Pour ce faire, l’association communique à ses fournisseurs son adresse électronique de facturation qui lui sera fournie par la plateforme choisie, afin que ces derniers puissent lui transmettre leurs factures en format électronique.
Q40. Les associations ayant une activité lucrative et une activité non lucrative peuvent-elles transmettre des factures électroniques via les PA pour la partie non lucrative ?
Une association, ayant une activité lucrative et une activité non lucrative, peut, sur une base volontaire, transmettre ses factures électroniques via la PA choisie également pour la partie non lucrative de son activité. Les factures concernées n’entrant pas dans le champ de la réforme, les données ne sont pas transmises à l’administration fiscale.
De plus, il est recommandé que l’association obtienne l’accord du destinataire de recevoir des factures électroniques par l’intermédiaire des PA.
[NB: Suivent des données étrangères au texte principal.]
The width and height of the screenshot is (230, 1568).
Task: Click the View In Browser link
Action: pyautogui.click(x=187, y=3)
Loi de finances 2026 et facturation électronique
La loi de finances pour 2026 comporte diverses mesures concernant, notamment, les obligations issues de la réforme de la facturation électronique (loi 2026-103 du 19 février 2026, JO du 20, texte 1 ; C. constit., décision 2026-901 DC du 19 février 2026, JO du 20, texte 2).
Les dispositions relatives à la réforme de la facturation électronique sont amendées afin de tenir compte de la suppression de la solution de facturation électronique gratuite intégrée dans le Portail public de facturation (PPF) (loi précitée, art. 123).
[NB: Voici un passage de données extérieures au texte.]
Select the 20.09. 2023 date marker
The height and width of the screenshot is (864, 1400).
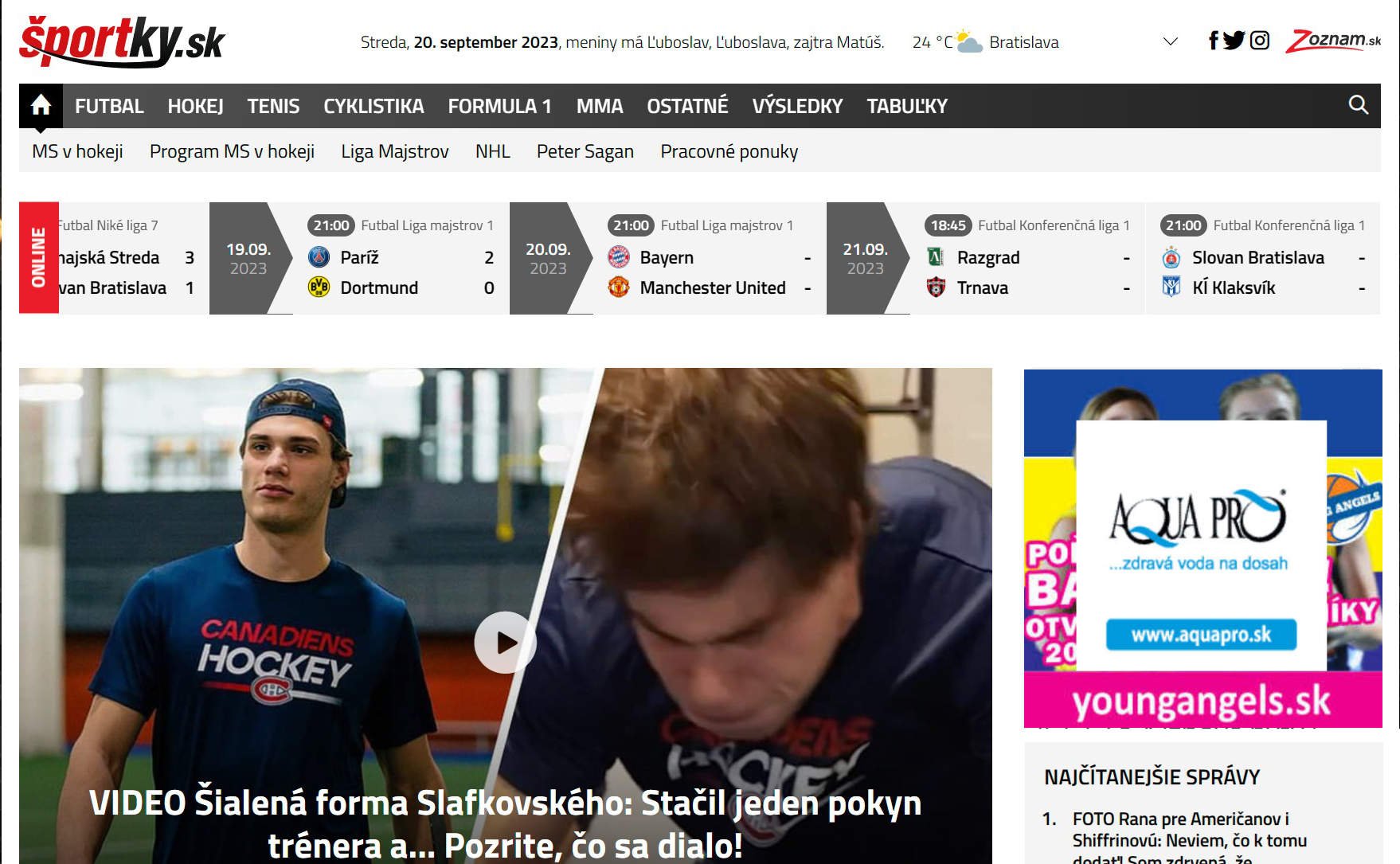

L'obligation de facturation électronique n'est pas applicable aux opérations réputées ne pas être effectuées dans l'Union européenne ou aux livraisons intracommunautaires et aux opérations assimilées (loi précitée, art. 123, I.A.4° ; CGI art. 289 bis, V nouveau).
Les opérations concernées par l'obligation de transmission des données de transaction sont listées dans quatre catégories distinctes (loi précitée, art. 123, I.C ; CGI art. 290, I modifié).
L'obligation de transmettre les données de paiement concerne les opérations pour lesquelles la TVA est exigible à l’encaissement et non plus les seules prestations de services (loi précitée, art. 123, I.D.1° ; CGI art. 290 A, I modifié).
Enfin, les amendes applicables en lien avec les obligations issues de la réforme de la facturation électronique sont majorées. L'amende pour non-respect de l'obligation d'émission d'une facture électronique ou de transmission de données s'élève désormais à 50 € par facture (au lieu de 15 €) (loi précitée, art. 123, I.G.1° et 2° ; CGI art. 1737, III et IV modifiés). Les plafonds d'amendes de 15 000 € et 45 000 € par année civile ne sont pas modifiés. En cas d'omission ou de manquement à l'obligation de recourir à une PA pour la réception de factures électroniques, diverses amendes sont prévues, soit 500 € à l'expiration d'un premier délai de 3 mois, puis 1 000 € à l'expiration de chaque nouveau délai de 3 mois (loi précitée, art. 123, I.G.3° ; CGI art. 1737, IV bis nouveau). Des amendes spécifiques sont également applicables en cas de non-respect des obligations de transmission (loi précitée art. 123, I.H ; CGI art. 1788 D modifié).